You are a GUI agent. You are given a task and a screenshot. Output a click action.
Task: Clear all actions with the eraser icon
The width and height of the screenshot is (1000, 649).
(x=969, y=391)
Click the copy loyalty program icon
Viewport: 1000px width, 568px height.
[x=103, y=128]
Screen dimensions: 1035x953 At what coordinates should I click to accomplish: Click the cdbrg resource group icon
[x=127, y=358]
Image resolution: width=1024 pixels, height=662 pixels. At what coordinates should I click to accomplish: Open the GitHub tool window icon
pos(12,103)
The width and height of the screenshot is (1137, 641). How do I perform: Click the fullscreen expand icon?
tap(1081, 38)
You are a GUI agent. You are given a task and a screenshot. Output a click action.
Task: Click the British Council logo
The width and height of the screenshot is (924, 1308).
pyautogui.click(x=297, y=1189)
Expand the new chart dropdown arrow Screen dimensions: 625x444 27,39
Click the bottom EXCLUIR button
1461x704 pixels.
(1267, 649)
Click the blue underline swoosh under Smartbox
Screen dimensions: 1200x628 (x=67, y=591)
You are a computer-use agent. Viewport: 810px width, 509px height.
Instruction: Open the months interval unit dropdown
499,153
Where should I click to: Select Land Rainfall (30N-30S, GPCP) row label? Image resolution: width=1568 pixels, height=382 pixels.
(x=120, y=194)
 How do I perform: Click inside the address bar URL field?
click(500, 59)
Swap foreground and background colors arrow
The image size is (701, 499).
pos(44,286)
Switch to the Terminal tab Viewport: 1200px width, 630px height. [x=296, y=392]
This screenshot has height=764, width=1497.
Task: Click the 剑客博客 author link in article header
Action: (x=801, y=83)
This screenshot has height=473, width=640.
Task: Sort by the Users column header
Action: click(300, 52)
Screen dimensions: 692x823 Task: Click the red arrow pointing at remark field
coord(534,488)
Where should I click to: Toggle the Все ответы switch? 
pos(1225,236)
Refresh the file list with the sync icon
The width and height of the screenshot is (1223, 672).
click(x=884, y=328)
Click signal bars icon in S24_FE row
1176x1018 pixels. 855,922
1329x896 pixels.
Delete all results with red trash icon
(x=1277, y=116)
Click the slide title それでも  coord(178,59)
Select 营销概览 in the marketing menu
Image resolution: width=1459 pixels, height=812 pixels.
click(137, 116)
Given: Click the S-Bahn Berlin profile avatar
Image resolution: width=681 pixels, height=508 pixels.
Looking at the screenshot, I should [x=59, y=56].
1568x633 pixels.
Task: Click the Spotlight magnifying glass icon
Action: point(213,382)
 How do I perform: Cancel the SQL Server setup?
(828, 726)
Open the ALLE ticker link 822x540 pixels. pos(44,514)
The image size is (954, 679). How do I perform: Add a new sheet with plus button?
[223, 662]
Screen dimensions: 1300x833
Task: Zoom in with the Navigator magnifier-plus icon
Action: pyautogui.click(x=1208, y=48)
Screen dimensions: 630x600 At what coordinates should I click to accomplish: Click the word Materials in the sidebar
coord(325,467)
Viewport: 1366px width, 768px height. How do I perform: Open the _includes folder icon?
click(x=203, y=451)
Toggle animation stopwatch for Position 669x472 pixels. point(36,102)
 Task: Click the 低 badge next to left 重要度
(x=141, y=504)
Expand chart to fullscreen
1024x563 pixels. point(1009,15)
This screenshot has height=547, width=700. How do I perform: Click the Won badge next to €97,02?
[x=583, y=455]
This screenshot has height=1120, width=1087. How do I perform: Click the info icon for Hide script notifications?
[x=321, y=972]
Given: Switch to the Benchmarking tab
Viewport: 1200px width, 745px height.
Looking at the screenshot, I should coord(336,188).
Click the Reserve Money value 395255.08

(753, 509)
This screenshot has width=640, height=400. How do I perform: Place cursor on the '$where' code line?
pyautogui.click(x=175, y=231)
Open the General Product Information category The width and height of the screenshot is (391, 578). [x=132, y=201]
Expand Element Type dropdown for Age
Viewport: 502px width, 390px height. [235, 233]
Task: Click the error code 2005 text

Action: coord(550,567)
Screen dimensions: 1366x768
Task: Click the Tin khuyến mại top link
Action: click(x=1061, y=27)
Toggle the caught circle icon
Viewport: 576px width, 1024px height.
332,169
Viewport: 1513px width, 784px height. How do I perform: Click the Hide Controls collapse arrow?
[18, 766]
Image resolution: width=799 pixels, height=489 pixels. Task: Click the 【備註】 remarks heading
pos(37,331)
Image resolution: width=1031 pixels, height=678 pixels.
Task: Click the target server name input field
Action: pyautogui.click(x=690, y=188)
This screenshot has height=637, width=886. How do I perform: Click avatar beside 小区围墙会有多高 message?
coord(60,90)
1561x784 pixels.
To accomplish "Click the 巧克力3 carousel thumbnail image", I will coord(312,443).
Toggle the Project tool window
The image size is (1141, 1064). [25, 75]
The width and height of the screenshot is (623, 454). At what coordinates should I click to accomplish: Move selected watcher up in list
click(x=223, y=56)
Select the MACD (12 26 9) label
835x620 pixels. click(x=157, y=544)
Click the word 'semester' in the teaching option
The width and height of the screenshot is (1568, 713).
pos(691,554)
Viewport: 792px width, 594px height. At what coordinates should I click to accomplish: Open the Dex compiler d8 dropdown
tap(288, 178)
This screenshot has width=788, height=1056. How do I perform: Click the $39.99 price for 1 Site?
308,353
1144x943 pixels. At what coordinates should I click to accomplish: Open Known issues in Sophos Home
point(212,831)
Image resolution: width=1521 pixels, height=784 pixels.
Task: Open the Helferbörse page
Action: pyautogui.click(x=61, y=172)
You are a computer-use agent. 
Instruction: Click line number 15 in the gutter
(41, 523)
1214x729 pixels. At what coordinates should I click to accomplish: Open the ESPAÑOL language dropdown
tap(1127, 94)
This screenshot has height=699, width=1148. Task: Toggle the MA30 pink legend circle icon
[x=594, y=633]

- - - -

**REQUIREMENT**. Retype the entries word for word.

**RESPONSE**.
You are a GUI agent. You are given a task and a screenshot. Output a click action.
Task: Clear all actions with the eraser icon
The width and height of the screenshot is (1000, 649).
(x=969, y=391)
Click the copy loyalty program icon
Viewport: 1000px width, 568px height.
[x=103, y=128]
Screen dimensions: 1035x953 At what coordinates should I click to accomplish: Click the cdbrg resource group icon
[x=127, y=358]
Image resolution: width=1024 pixels, height=662 pixels. At what coordinates should I click to accomplish: Open the GitHub tool window icon
pos(12,103)
The width and height of the screenshot is (1137, 641). How do I perform: Click the fullscreen expand icon?
tap(1081, 38)
You are a GUI agent. You are given a task and a screenshot. Output a click action.
Task: Click the British Council logo
The width and height of the screenshot is (924, 1308).
pyautogui.click(x=297, y=1189)
Expand the new chart dropdown arrow Screen dimensions: 625x444 27,39
Click the bottom EXCLUIR button
1461x704 pixels.
(1267, 649)
Click the blue underline swoosh under Smartbox
Screen dimensions: 1200x628 (x=67, y=591)
You are a computer-use agent. Viewport: 810px width, 509px height.
Instruction: Open the months interval unit dropdown
499,153
Where should I click to: Select Land Rainfall (30N-30S, GPCP) row label? Image resolution: width=1568 pixels, height=382 pixels.
(x=120, y=194)
 How do I perform: Click inside the address bar URL field?
click(500, 59)
Swap foreground and background colors arrow
The image size is (701, 499).
pos(44,286)
Switch to the Terminal tab Viewport: 1200px width, 630px height. [x=296, y=392]
This screenshot has height=764, width=1497.
Task: Click the 剑客博客 author link in article header
Action: (x=801, y=83)
This screenshot has height=473, width=640.
Task: Sort by the Users column header
Action: click(300, 52)
Screen dimensions: 692x823 Task: Click the red arrow pointing at remark field
coord(534,488)
Where should I click to: Toggle the Все ответы switch? 
pos(1225,236)
Refresh the file list with the sync icon
The width and height of the screenshot is (1223, 672).
click(x=884, y=328)
Click signal bars icon in S24_FE row
1176x1018 pixels. 855,922
1329x896 pixels.
Delete all results with red trash icon
(x=1277, y=116)
Click the slide title それでも  coord(178,59)
Select 营销概览 in the marketing menu
Image resolution: width=1459 pixels, height=812 pixels.
click(137, 116)
Given: Click the S-Bahn Berlin profile avatar
Image resolution: width=681 pixels, height=508 pixels.
Looking at the screenshot, I should [x=59, y=56].
1568x633 pixels.
Task: Click the Spotlight magnifying glass icon
Action: point(213,382)
 How do I perform: Cancel the SQL Server setup?
(828, 726)
Open the ALLE ticker link 822x540 pixels. pos(44,514)
The image size is (954, 679). How do I perform: Add a new sheet with plus button?
[223, 662]
Screen dimensions: 1300x833
Task: Zoom in with the Navigator magnifier-plus icon
Action: pyautogui.click(x=1208, y=48)
Screen dimensions: 630x600 At what coordinates should I click to accomplish: Click the word Materials in the sidebar
coord(325,467)
Viewport: 1366px width, 768px height. How do I perform: Open the _includes folder icon?
click(x=203, y=451)
Toggle animation stopwatch for Position 669x472 pixels. point(36,102)
 Task: Click the 低 badge next to left 重要度
(x=141, y=504)
Expand chart to fullscreen
1024x563 pixels. point(1009,15)
This screenshot has height=547, width=700. How do I perform: Click the Won badge next to €97,02?
[x=583, y=455]
This screenshot has height=1120, width=1087. How do I perform: Click the info icon for Hide script notifications?
[x=321, y=972]
Given: Switch to the Benchmarking tab
Viewport: 1200px width, 745px height.
Looking at the screenshot, I should coord(336,188).
Click the Reserve Money value 395255.08

(753, 509)
This screenshot has width=640, height=400. How do I perform: Place cursor on the '$where' code line?
pyautogui.click(x=175, y=231)
Open the General Product Information category The width and height of the screenshot is (391, 578). [x=132, y=201]
Expand Element Type dropdown for Age
Viewport: 502px width, 390px height. [235, 233]
Task: Click the error code 2005 text

Action: coord(550,567)
Screen dimensions: 1366x768
Task: Click the Tin khuyến mại top link
Action: click(x=1061, y=27)
Toggle the caught circle icon
Viewport: 576px width, 1024px height.
332,169
Viewport: 1513px width, 784px height. How do I perform: Click the Hide Controls collapse arrow?
[18, 766]
Image resolution: width=799 pixels, height=489 pixels. Task: Click the 【備註】 remarks heading
pos(37,331)
Image resolution: width=1031 pixels, height=678 pixels.
Task: Click the target server name input field
Action: pyautogui.click(x=690, y=188)
This screenshot has height=637, width=886. How do I perform: Click avatar beside 小区围墙会有多高 message?
coord(60,90)
1561x784 pixels.
To accomplish "Click the 巧克力3 carousel thumbnail image", I will coord(312,443).
Toggle the Project tool window
The image size is (1141, 1064). [25, 75]
The width and height of the screenshot is (623, 454). At what coordinates should I click to accomplish: Move selected watcher up in list
click(x=223, y=56)
Select the MACD (12 26 9) label
835x620 pixels. click(x=157, y=544)
Click the word 'semester' in the teaching option
The width and height of the screenshot is (1568, 713).
pos(691,554)
Viewport: 792px width, 594px height. At what coordinates should I click to accomplish: Open the Dex compiler d8 dropdown
tap(288, 178)
This screenshot has width=788, height=1056. How do I perform: Click the $39.99 price for 1 Site?
308,353
1144x943 pixels. At what coordinates should I click to accomplish: Open Known issues in Sophos Home
point(212,831)
Image resolution: width=1521 pixels, height=784 pixels.
Task: Open the Helferbörse page
Action: pyautogui.click(x=61, y=172)
You are a computer-use agent. 
Instruction: Click line number 15 in the gutter
(41, 523)
1214x729 pixels. At what coordinates should I click to accomplish: Open the ESPAÑOL language dropdown
tap(1127, 94)
This screenshot has height=699, width=1148. Task: Toggle the MA30 pink legend circle icon
[x=594, y=633]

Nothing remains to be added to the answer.